The NCERT book and solution have been prepared by the best and most highly skilled educational scholars and half created the content in such a way that all the math concepts could be understood by each student. Practicing exercise 4.1 will help you include your basics about the concept of complex numbers and quadratic equations and will help you go through the chapter. The NCERT math book has explained the concept of complex numbers on which the first exercise is based on with the help of solved examples that are written in the easiest way.

3. Where can I find the Solutions for Class 11 Maths NCERT Solutions Chapter 4 Exercise 4.1?
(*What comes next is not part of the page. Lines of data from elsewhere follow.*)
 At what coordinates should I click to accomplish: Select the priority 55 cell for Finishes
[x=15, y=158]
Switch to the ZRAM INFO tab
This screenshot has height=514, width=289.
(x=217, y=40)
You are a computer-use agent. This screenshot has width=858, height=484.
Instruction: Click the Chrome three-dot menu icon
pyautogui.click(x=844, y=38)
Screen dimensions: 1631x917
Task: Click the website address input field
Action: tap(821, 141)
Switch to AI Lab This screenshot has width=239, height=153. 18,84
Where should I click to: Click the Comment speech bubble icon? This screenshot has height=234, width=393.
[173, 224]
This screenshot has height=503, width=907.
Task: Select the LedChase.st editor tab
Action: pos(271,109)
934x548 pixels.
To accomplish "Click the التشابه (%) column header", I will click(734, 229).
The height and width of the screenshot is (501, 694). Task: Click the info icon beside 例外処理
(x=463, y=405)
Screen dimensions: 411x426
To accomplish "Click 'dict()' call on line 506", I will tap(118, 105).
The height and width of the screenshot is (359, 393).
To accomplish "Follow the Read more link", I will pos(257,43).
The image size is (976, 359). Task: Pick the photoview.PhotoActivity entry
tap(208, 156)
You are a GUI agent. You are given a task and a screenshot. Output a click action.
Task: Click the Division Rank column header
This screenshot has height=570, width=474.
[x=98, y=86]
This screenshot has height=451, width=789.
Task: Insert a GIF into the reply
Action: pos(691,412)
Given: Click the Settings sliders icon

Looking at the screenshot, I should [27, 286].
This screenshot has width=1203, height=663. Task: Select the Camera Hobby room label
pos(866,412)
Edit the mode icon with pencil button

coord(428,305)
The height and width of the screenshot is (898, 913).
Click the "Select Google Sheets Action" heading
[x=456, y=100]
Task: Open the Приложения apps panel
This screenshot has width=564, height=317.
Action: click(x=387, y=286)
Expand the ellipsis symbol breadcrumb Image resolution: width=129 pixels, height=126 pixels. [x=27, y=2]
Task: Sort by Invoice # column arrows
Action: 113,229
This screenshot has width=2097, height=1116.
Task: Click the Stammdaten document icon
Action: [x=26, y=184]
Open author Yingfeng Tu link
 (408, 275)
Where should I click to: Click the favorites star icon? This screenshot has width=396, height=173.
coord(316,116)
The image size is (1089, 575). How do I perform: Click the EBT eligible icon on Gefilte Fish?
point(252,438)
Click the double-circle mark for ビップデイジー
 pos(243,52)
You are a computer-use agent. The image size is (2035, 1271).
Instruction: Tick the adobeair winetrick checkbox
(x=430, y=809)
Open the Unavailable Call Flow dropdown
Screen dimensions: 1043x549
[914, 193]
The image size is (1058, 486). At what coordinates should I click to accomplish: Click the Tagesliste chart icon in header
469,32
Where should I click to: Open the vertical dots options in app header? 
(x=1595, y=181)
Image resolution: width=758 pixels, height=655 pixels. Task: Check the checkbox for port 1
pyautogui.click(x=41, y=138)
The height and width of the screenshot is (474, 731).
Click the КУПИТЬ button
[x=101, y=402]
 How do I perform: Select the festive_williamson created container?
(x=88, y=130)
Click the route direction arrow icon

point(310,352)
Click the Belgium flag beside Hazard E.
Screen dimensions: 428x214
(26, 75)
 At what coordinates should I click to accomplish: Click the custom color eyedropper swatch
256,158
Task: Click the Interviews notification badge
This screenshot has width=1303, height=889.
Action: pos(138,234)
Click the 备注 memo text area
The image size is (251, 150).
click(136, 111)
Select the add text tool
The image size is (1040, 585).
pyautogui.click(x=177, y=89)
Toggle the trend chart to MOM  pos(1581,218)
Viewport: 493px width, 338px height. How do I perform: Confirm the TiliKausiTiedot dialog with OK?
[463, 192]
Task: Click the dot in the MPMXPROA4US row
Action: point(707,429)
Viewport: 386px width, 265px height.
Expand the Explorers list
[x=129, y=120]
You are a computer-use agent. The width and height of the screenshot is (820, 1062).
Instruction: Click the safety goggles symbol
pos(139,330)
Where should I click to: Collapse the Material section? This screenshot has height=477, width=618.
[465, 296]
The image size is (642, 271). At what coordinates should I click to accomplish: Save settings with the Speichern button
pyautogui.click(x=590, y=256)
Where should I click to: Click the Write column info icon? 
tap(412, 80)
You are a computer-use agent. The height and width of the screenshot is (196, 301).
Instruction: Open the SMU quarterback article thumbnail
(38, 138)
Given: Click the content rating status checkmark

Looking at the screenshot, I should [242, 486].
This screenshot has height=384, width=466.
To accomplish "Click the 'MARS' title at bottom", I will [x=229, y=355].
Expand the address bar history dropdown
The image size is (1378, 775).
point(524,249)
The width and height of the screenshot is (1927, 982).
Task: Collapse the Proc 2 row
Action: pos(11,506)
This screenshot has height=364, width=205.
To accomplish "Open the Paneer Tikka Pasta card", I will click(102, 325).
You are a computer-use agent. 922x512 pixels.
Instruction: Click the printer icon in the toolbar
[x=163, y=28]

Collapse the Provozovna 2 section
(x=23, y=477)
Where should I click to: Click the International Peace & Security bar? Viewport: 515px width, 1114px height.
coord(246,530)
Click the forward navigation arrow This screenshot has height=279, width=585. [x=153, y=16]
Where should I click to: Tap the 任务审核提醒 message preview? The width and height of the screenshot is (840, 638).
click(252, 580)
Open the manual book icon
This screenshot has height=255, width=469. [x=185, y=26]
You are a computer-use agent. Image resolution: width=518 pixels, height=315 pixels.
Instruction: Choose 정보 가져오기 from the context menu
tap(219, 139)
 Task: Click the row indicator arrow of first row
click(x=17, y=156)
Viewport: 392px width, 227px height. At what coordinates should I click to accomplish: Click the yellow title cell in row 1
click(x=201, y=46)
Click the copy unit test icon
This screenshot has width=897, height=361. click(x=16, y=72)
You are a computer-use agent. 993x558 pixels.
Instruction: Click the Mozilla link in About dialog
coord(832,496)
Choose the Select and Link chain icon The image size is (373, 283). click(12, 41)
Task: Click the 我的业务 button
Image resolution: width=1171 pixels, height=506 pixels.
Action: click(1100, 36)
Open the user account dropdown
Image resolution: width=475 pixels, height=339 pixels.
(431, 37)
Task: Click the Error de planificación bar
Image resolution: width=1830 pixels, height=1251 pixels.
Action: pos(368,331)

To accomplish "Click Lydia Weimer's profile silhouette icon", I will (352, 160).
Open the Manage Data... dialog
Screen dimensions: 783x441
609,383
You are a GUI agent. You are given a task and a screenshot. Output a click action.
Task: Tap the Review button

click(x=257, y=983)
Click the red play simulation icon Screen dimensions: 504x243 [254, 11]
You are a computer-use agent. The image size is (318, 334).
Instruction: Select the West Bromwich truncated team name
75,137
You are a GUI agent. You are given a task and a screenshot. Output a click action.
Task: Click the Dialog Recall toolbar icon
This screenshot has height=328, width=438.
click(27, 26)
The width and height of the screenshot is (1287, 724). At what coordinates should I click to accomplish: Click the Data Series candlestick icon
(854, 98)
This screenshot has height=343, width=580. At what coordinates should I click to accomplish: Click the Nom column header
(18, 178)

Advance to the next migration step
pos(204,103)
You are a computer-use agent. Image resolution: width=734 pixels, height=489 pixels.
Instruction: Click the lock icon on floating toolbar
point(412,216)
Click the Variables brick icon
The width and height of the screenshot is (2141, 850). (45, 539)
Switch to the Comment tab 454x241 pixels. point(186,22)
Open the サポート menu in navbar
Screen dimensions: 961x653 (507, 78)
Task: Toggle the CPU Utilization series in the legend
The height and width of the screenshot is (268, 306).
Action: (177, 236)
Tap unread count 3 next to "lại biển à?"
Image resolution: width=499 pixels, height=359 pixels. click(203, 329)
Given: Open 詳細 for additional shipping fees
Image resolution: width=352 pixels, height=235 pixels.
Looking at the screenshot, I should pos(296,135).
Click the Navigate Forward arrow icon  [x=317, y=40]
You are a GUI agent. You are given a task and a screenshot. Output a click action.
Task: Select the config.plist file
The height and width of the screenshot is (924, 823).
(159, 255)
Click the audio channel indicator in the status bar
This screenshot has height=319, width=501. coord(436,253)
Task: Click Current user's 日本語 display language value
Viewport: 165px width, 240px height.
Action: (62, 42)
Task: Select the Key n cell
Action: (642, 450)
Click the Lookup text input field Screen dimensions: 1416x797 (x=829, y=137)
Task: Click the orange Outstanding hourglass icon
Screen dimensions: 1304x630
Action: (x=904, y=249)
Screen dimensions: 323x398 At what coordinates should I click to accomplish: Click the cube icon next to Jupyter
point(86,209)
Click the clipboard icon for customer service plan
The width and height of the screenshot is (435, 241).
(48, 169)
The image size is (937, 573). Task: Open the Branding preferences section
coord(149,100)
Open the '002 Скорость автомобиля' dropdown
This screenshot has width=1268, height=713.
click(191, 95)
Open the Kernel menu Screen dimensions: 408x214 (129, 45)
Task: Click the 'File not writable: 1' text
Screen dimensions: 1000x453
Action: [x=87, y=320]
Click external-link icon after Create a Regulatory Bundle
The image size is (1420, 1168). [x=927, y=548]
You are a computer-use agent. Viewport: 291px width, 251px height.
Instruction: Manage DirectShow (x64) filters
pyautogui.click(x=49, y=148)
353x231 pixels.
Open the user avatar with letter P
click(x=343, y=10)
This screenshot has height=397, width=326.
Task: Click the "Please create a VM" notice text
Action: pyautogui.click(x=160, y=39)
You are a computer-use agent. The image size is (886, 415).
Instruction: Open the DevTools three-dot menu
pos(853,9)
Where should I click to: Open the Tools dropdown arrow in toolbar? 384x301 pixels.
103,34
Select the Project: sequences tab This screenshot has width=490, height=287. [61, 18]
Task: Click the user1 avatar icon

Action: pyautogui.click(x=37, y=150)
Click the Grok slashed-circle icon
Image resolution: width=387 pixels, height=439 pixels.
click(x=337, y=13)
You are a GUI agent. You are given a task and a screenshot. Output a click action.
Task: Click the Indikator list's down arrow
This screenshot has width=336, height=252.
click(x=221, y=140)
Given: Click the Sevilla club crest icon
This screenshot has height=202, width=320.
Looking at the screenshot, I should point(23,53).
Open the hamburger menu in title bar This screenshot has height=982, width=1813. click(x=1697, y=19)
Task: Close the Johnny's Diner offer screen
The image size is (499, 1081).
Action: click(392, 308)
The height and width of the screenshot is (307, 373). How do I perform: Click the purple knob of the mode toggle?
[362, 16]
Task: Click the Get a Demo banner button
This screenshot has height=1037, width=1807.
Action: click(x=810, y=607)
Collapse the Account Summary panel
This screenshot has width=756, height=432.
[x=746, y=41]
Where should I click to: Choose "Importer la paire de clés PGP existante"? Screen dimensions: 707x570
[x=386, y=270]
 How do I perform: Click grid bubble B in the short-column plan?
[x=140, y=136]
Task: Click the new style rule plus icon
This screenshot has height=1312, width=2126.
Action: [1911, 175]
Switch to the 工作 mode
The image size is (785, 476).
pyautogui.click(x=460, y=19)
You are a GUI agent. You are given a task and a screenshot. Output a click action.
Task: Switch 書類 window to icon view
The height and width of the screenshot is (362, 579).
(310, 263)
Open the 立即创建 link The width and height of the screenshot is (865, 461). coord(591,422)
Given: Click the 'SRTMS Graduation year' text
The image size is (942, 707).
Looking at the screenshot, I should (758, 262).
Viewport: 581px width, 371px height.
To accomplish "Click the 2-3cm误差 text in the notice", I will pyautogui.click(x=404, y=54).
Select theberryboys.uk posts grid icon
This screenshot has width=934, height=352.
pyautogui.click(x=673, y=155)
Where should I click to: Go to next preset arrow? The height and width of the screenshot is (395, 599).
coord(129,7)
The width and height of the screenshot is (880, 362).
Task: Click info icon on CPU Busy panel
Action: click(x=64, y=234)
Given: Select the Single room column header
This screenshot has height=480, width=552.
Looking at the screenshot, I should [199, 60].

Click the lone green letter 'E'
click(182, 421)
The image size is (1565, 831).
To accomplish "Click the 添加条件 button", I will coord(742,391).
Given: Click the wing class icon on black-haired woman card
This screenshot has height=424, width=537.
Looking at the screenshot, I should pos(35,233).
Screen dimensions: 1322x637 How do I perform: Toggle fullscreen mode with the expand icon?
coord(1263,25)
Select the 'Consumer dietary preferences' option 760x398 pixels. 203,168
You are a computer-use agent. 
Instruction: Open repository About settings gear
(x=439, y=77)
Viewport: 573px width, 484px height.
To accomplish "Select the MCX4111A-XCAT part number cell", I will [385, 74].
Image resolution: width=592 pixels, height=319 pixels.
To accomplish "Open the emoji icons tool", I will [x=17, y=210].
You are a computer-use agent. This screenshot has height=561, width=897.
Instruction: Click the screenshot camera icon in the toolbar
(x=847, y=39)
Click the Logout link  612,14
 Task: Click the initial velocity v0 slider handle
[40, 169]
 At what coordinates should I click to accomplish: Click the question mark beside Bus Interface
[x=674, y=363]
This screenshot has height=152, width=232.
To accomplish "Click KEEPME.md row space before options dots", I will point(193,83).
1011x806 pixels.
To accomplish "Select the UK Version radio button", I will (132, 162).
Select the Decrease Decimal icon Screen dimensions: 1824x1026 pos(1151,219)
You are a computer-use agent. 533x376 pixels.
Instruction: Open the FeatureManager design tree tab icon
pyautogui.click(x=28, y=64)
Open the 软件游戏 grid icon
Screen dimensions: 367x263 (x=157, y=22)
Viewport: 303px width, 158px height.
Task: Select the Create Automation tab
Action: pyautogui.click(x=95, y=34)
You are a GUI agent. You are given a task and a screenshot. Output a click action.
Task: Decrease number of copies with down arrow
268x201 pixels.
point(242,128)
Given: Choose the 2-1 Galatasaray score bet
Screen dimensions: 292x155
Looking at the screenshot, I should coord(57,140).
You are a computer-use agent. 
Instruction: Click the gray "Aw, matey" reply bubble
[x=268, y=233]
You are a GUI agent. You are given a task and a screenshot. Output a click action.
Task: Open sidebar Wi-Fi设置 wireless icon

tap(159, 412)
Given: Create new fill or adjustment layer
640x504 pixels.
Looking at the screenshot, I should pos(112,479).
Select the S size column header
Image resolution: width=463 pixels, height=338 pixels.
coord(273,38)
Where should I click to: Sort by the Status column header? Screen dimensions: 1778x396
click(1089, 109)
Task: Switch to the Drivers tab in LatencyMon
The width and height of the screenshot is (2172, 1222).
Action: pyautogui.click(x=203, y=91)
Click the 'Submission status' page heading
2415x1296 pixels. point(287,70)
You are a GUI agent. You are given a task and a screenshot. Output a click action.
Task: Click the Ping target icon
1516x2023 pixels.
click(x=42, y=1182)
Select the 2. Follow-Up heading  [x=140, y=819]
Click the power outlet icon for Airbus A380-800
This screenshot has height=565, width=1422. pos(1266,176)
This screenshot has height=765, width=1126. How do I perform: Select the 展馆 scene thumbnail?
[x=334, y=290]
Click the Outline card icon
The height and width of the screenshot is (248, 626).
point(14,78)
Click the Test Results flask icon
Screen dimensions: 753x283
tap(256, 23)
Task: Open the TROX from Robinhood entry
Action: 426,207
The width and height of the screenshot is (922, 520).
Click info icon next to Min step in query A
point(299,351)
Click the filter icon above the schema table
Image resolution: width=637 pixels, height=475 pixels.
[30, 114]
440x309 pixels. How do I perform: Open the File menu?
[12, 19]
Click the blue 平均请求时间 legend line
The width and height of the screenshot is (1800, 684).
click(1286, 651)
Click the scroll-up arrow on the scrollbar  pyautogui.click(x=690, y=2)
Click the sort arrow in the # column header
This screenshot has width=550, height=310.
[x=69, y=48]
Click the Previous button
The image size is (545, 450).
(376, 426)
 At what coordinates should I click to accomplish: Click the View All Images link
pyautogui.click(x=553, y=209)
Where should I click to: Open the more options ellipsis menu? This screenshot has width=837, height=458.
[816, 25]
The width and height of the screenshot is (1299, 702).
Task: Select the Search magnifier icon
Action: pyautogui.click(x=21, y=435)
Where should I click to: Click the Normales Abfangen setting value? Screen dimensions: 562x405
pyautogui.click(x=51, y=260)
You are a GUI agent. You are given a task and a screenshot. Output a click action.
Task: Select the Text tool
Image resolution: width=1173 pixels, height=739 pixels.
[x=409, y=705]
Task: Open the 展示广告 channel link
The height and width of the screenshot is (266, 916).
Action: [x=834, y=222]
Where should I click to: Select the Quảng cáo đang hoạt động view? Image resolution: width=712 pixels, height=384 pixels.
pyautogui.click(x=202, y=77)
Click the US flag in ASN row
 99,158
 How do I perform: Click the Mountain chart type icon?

NCERT solution for Class 11 Chapter 4 Maths Exercise 4.1 Solutions complex number and quadratic equation are free to download in PDF format from vedantu. Teachers at vedantu are highly skilled and experts in their subjects and they have curated these NCERT solutions according to the latest CBSE pattern and guidelines.

4. How many complex numbers are there?

Hindi complex numbers are based on the nature of the real part and imaginary part any complex number can be classified into four types such as imaginary number, zero complex number, purely imaginary number, and purely real number.

5. Is 3 a complex number?

Yes, 3 is a complex number because real imaginary numbers combine to form complex numbers. That is why all imaginary numbers are also complex numbers. This also means that only real numbers are complex numbers for which intense 3 + 0i is equal to 3 but it is also a complex number because it has an imaginary part.

6. Why is it important to learn about complex numbers?

Complex numbers are important because they extend the concept of real numbers and are used in many areas of mathematics, physics, engineering, and other sciences. They are essential for solving certain types of equations and understanding advanced mathematical concepts.

7. How do you represent a complex number on the complex plane?

A complex number a+bi is represented on the complex plane by plotting the point (a,b), where a is the real part and b is the imaginary part. Understand more about complex plane in Class 11 Maths Chapter 4 Complex Numbers Exercise 4.1 .

8. What are the basic operations involving complex numbers covered in Exercise 4.1 Class 11 Maths NCERT Solutions Chapter 4?

The basic operations involving complex numbers include addition, subtraction, multiplication, and division.

9. How do you add two complex numbers?

To add two complex numbers a+bii and c+di, add the real parts and the imaginary parts separately: (a+c)+(b+d)i.

10. How do you subtract one complex number from another?

To subtract c+di from a+bi, subtract the real parts and the imaginary parts separately: (a−c)+(b−d)i.